Support forum for Nagios Core, Nagios Plugins, NCPA, NRPE, NSCA, NDOUtils and more. Engage with the community of users including those using the open source solutions.
I'm trying to build a plugin that requires root privileges to successfully run. So far this has been helpful in making it work.
...
Option Three (Best):
Give the nagios user sudo access to run one command in this example the command is "lsof" and add "sudo" in the plugin script before the command you want to run.
# Add nagios to sudoers
vi /etc/sudoers
# nagios check (/usr/lib/nagios/plugins/check_user_openfiles)
nagios ALL=NOPASSWD: /bin/lsof
# In your script add "sudo" before the command.
sudo lsof | grep blah
However, I'm curious how the default Nagios plugins that need root privileges (check_dhcp and check_icmp) work and run successfully without doing anything with sudoers. Can anyone help me understand?
EDIT: meant root, not 'doot'
Last edited by pamplifier on Tue Jul 28, 2015 1:33 pm, edited 1 time in total.
/etc/sudoers is probably safer, because then you are saying "This specific user can run exactly these commands as root" whereas setting the binary to run as root allows *anyone* to run it and get root permissions. But yes, in either case you do assume some risk. A possibly safer route still would be to set up your syslog daemon to copy all messages matching a certain pattern (or involving a certain service/daemon/program) to log to a file that nagios would have access to, then running the plugin against that.
Decided to go the sudoers route for now, and it works great! I just have to make sure everything is closed off to possible attacks and abuse of the root privileges. Thank you!
seteuid might be useful later on, though I don't trust myself to get it exactly right at the moment, so I'm putting that method on the back-burner.

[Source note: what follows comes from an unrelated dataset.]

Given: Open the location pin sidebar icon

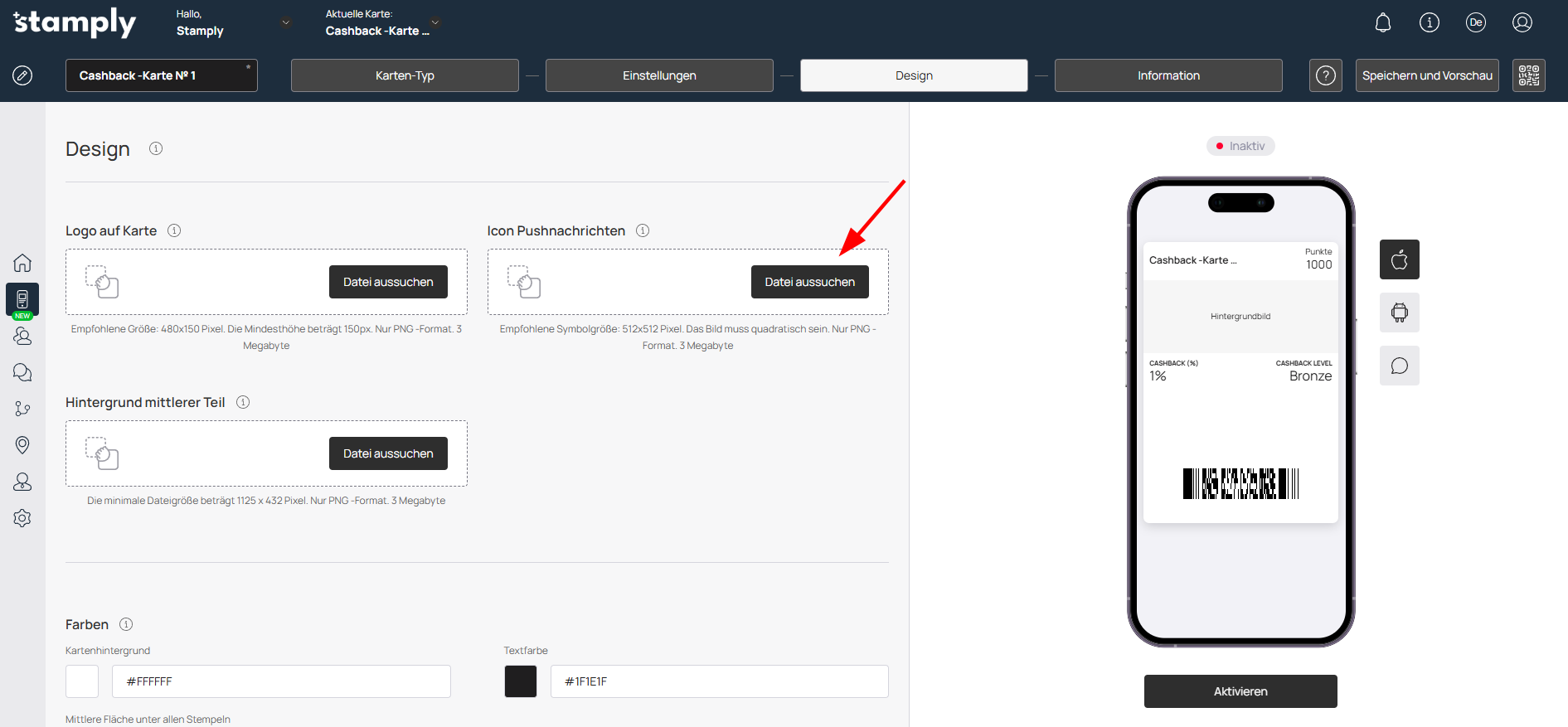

seteuid is nice for when you want the binary to drop privileges no matter what the suid bit is set to, who owns it, etc. There are of course some restrictions (I don't believe a binary run by nagios can seteuid to root, for example) but it's pretty straight-forward once you get it working.
pamplifier wrote:I just have to make sure everything is closed off to possible attacks and abuse of the root privileges.
Having just come back from a security conference, I can assure you this is pretty hard to get right 100% of the time even by the most seasoned coders :)
That being said, are we all clear to close this up?